UCLA Academic Technology Services HomeServicesClassesContactJobs
Help the Stat Consulting Group by giving a gift             
Loading

R Class Notes
Managing Data


1.0 R functions used in this unit and the syntax file

mean calculates the mean
names lists the variable names of a data frame
table creates a frequency table
rbind combines rows of data
order sort data frames
merge match merges two data frames
cbind combines columns of data

Here is the link to the syntax file used for this section.

2.0 Keeping and dropping a subset of variables or observations

Read in the hs1 data via the internet using the read.table function.

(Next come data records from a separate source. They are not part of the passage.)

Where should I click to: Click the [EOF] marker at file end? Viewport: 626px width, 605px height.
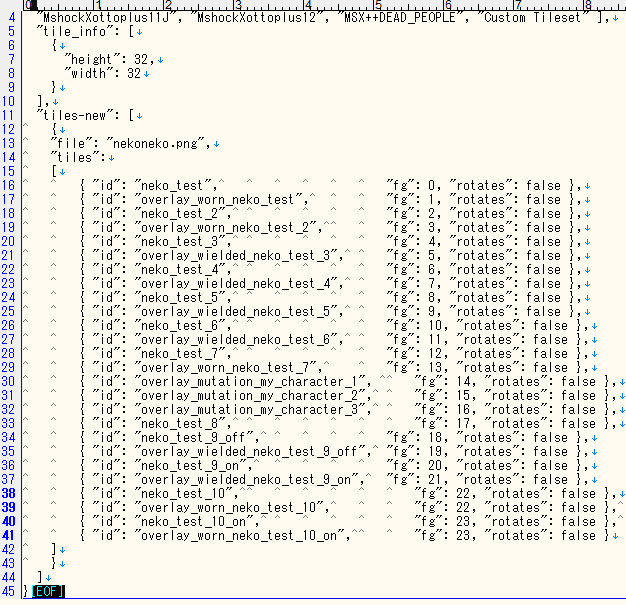click(49, 592)
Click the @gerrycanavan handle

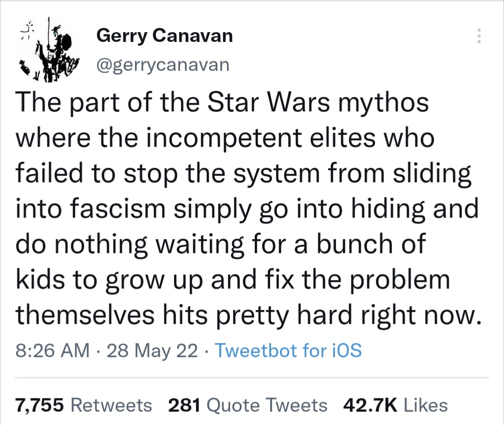[x=163, y=64]
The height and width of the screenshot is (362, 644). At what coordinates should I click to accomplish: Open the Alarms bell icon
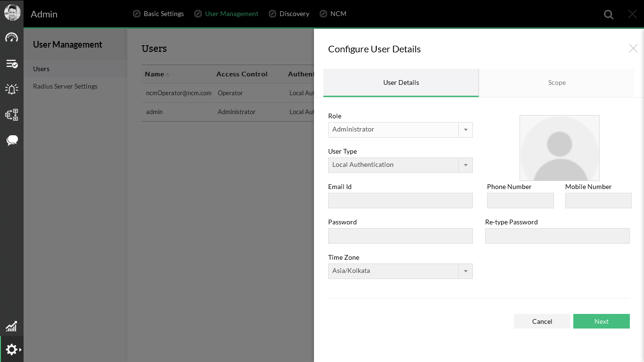click(12, 89)
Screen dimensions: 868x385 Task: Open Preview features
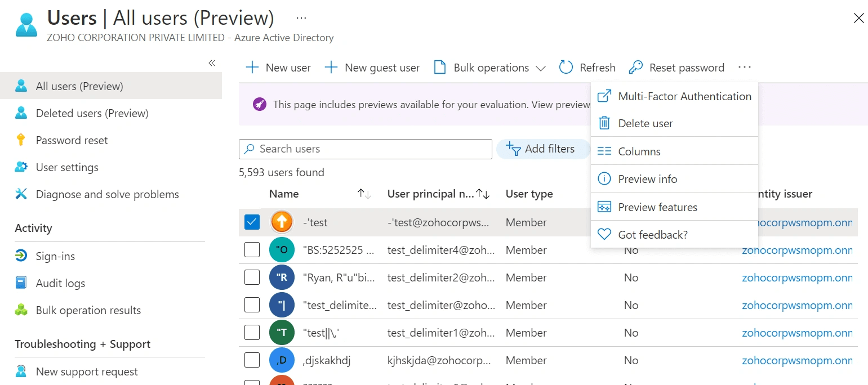[657, 207]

hs1 <- read.table("http://www.ats.ucla.edu/stat/R/notes/hs1.csv", header=T, sep=",")

Keeping only the observations where the reading score is 60 or higher.

hs1.read.well <- hs1[hs1$read >= 60, ]

Comparing means of read in the original hs1 data frame and the new smaller hs1.read.well data frame. To keep from getting confused we will use the convention of using the data name, dollar sign, variable name. For example, hs1$read is the read variable from the hs1 data.

mean(hs1.read.well$read)
mean(hs1$read)

Keeping only the variables read and write from the hs1 data frame.

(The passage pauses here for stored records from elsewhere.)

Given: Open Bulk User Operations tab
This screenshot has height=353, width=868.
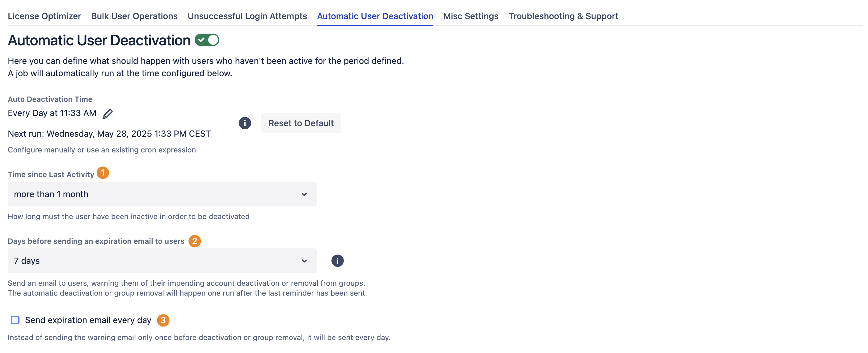Looking at the screenshot, I should pyautogui.click(x=134, y=16).
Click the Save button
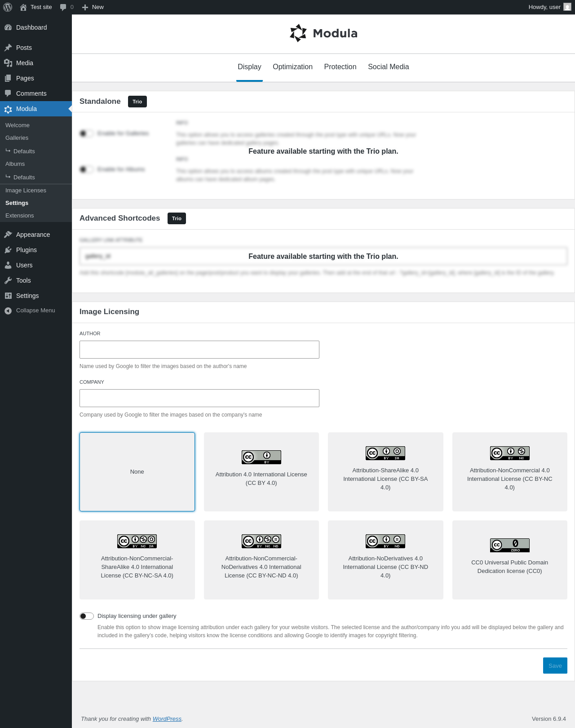 coord(555,666)
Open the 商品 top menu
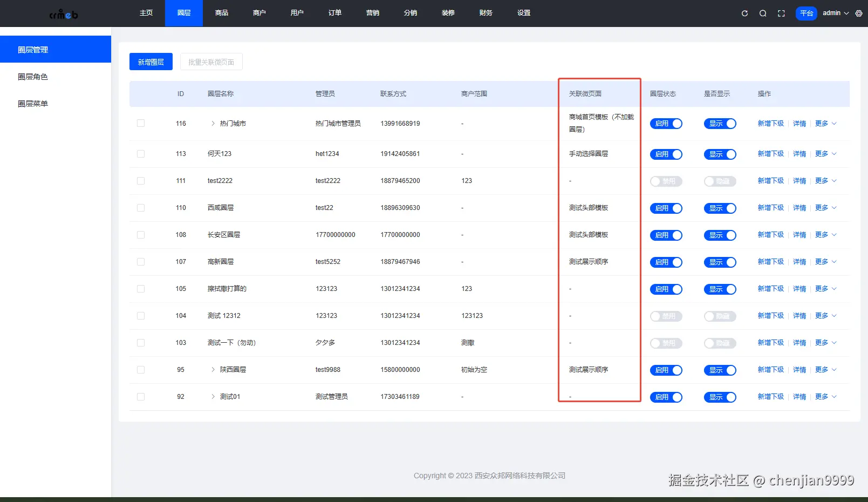 point(222,13)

hs2<-hs1[, c("read", "write")]
# another way of doing the same thing
hs3<-hs1[, c(7, 8)]
names(hs3)

Dropping the variables read and write from the hs1 data frame by using the column indices corresponding to these two variables with a negative sign.

hs2.drop<-hs1[, -c(7, 8)]
names(hs2.drop)

3.0 Append files

We will subset hs1 to two data sets, one for female and one for male. We then put them back together.

hsfemale<-hs1[female==1, ]
hsmale<-hs1[female==0, ]

dim(hsfemale)
dim(hsmale)

hs.all<-rbind(hsfemale, hsmale)
dim(hs.all)

4.0 Merging Files

We will create two data sets from hs1, one contains demographic variables and the other one contains test scores. We then merge the two data sets by the id variable.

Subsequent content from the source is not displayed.